The John Crows are considered almost inaccessible because of the great amount of rainfall, which eats away the limestone crust. The terrain is also steep in places and the rain forest is impassable following a downpour.
It's said the last time anyone went through the heart of the John Crows was in 1890, a major expedition that lasted 12 days.
In the lower altitudes of 1000-2000 feet, the explorers reported jungly, Amazon-like rain forest with 100- to 150-foot-tall trees. Hiking trails stay on the edge of the John Crows and go only a short way into them.
Many begin or end at the town of Millbank, 5 miles south of Moore Town. Little-visited (the road stops at Moore Town) and fairly basic, this is the heart of Maroon country. Moore Town is, in fact, the capital of the Windward Maroons.

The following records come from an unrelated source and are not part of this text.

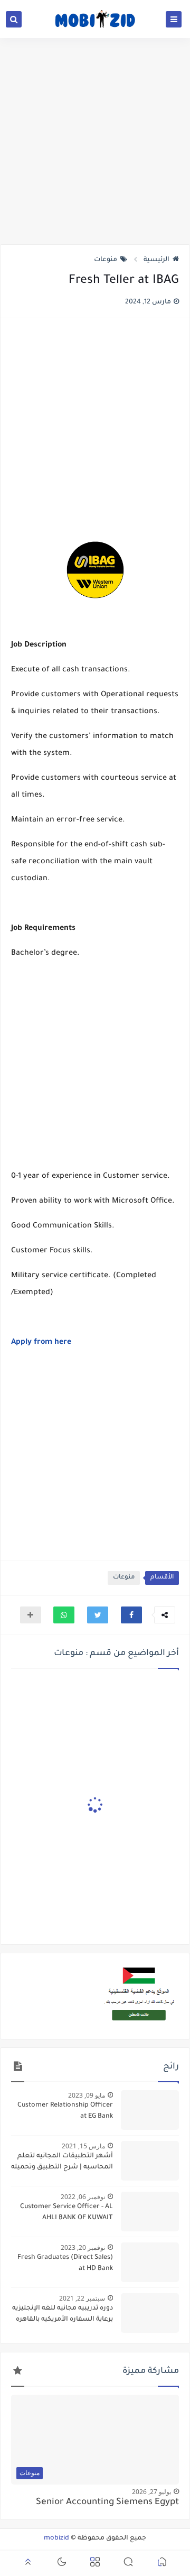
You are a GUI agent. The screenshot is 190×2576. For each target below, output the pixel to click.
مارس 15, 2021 (83, 2145)
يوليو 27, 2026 (151, 2491)
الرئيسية (156, 260)
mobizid (56, 2538)
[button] (131, 1614)
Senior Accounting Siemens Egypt (107, 2503)
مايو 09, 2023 (86, 2095)
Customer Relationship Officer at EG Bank (65, 2111)
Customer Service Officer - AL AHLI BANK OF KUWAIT (66, 2212)
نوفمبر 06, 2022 (83, 2196)
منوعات (105, 260)
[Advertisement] (95, 141)
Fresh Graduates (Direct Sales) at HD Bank (65, 2263)
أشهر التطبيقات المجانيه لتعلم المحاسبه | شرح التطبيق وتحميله (62, 2162)
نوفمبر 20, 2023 (83, 2247)
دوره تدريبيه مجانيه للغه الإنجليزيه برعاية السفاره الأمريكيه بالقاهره (62, 2314)
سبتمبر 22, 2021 (82, 2298)
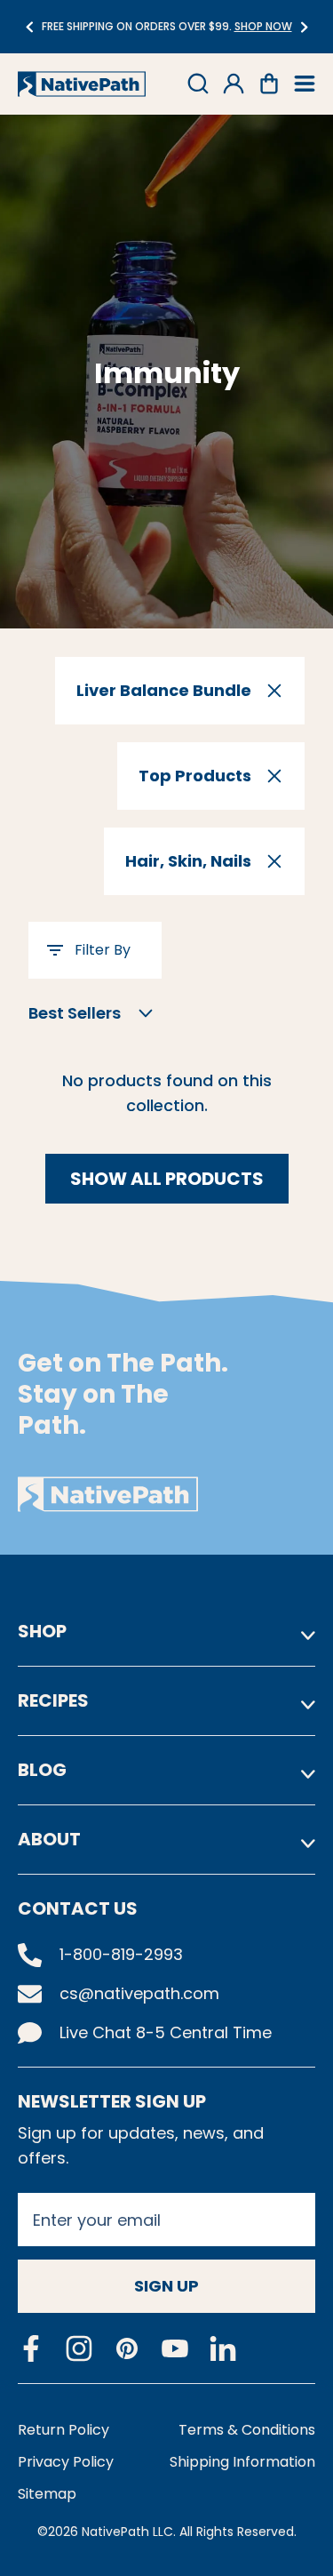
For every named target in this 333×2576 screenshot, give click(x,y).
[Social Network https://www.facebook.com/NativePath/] (31, 2348)
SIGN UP (166, 2286)
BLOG (42, 1769)
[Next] (304, 27)
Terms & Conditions (246, 2430)
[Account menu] (233, 83)
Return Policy (63, 2430)
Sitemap (47, 2494)
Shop (42, 1631)
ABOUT (49, 1839)
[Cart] (269, 83)
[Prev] (29, 27)
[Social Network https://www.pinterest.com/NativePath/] (127, 2348)
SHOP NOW (136, 26)
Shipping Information (242, 2462)
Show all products (167, 1178)
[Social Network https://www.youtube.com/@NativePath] (175, 2349)
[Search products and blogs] (198, 83)
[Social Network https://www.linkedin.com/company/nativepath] (223, 2349)
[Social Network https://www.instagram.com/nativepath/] (79, 2348)
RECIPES (53, 1700)
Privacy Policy (66, 2462)
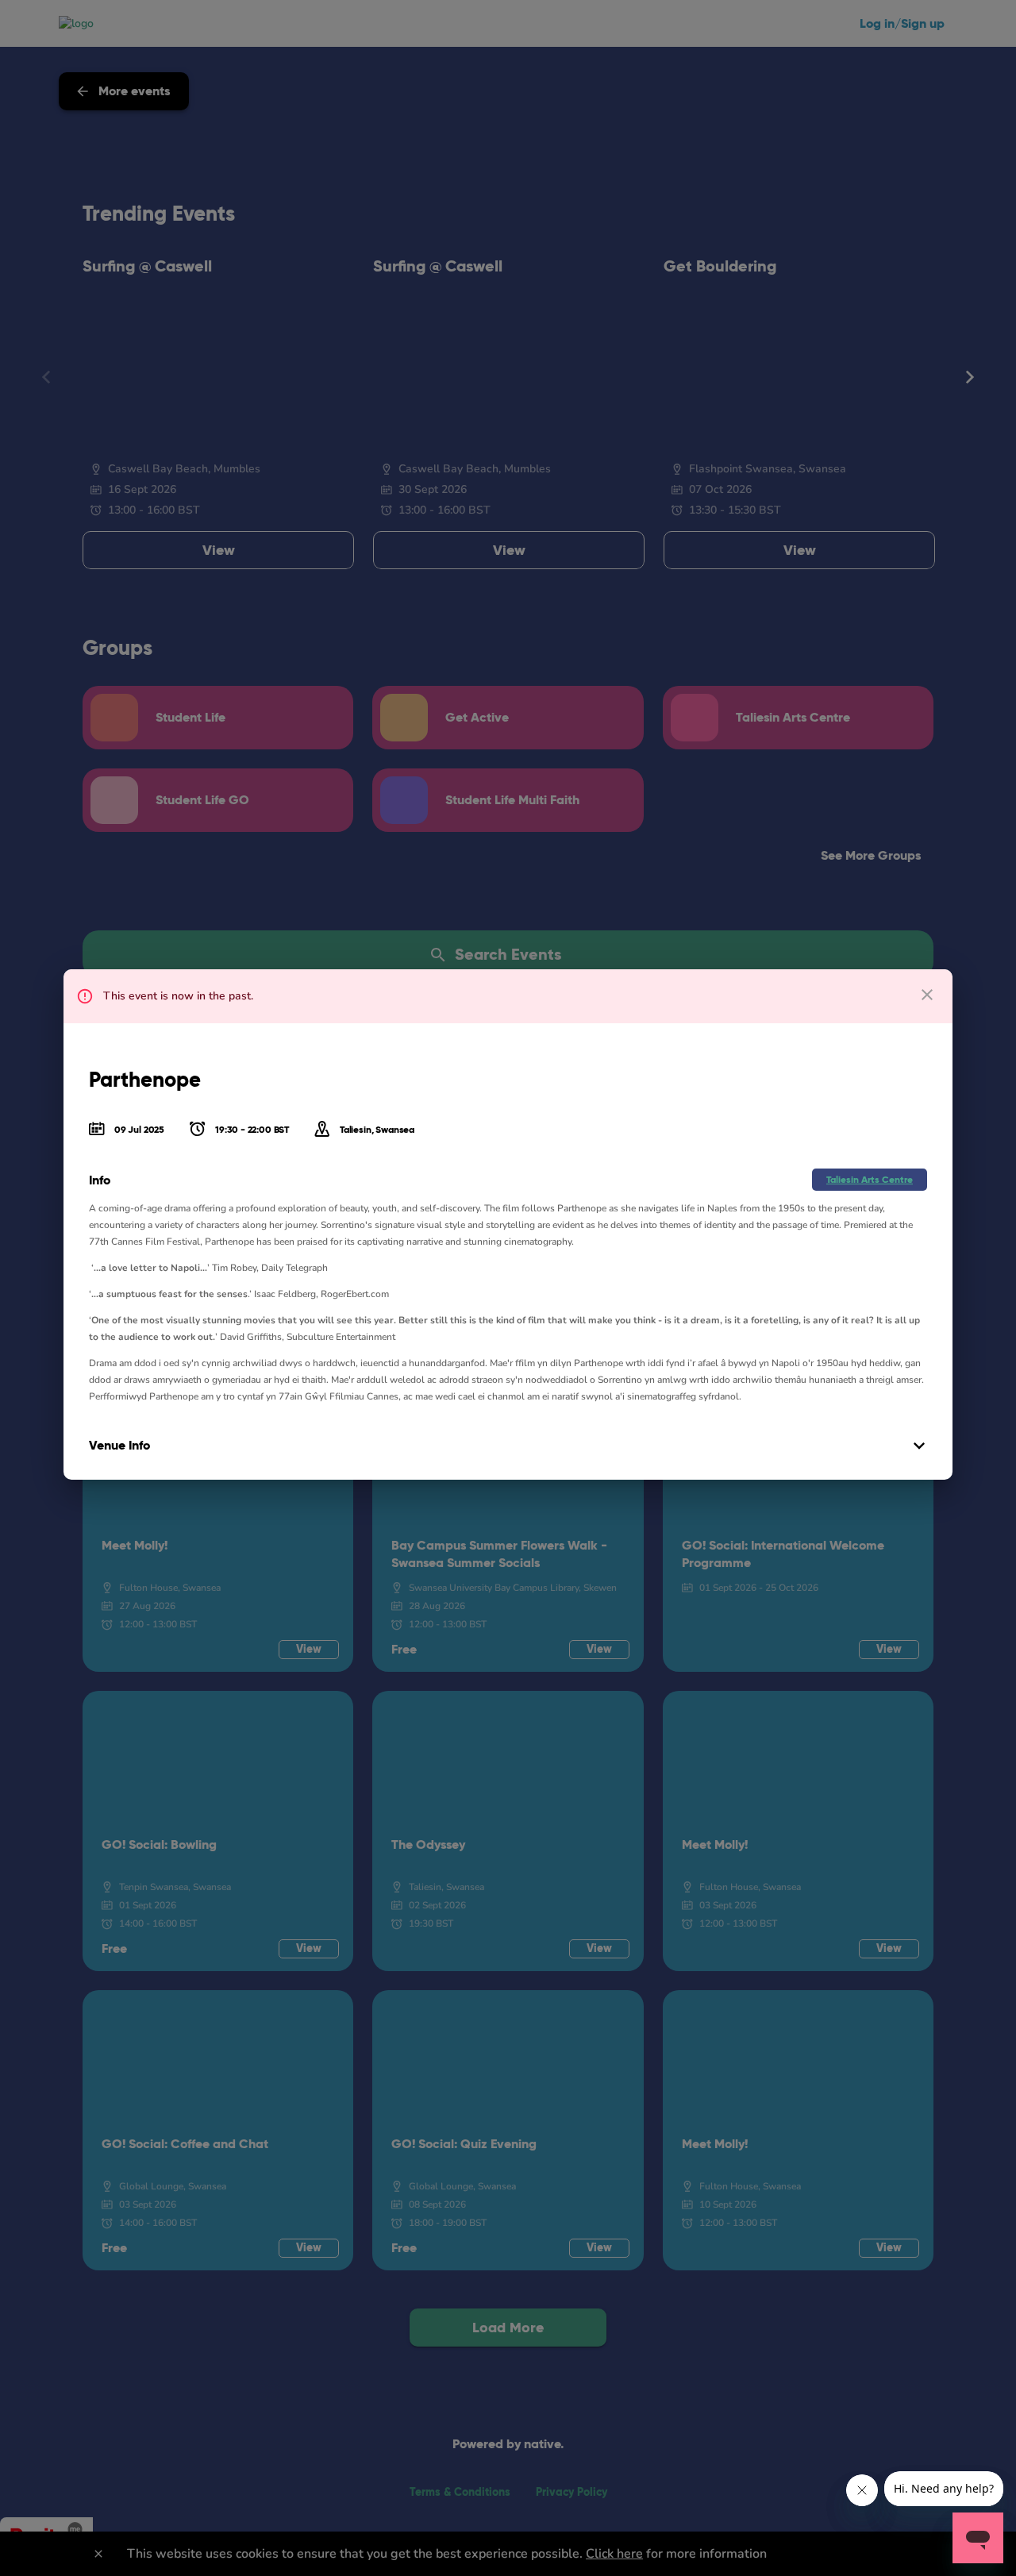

The Maroons are still a largely unknown people, preferring to stay that way. Maroons consider themselves an independent nation governed by colonels. Moore Town is home to the Maroon colonel, who will find you a guide.
To reach Moore Town from Port Antonio, take the Sommers Town Road. Turn left at the town of Fellowship and proceed through Newington and Windsor. Turn left at Seaman's Valley. The rocky road leads to Moore Town .
The oldest of the Maroon colonels is Col. Harris, who lives in the cement house next to the post office. Col. Stirling, the official leader, lives a little farther on. Bump Grave across from the school is the monument marking the grave of legendary Nanny, founder of the town and now an official national hero.
To reach Millbank, trailhead for most hikes, turn right at Seaman's Valley instead of left (to Moore Town ). Millbank has no real accommodations. The closest is the Ambassabeth Cabins and Campsite (876/938-5036) at Bowden. The cabins have no electricity or running water. Bowden is an hour's walk south of Millbank.
The reason to walk instead of drive is the rope and board suspension bridge that crosses the Rio Grande River, the only dry crossing to Bowden.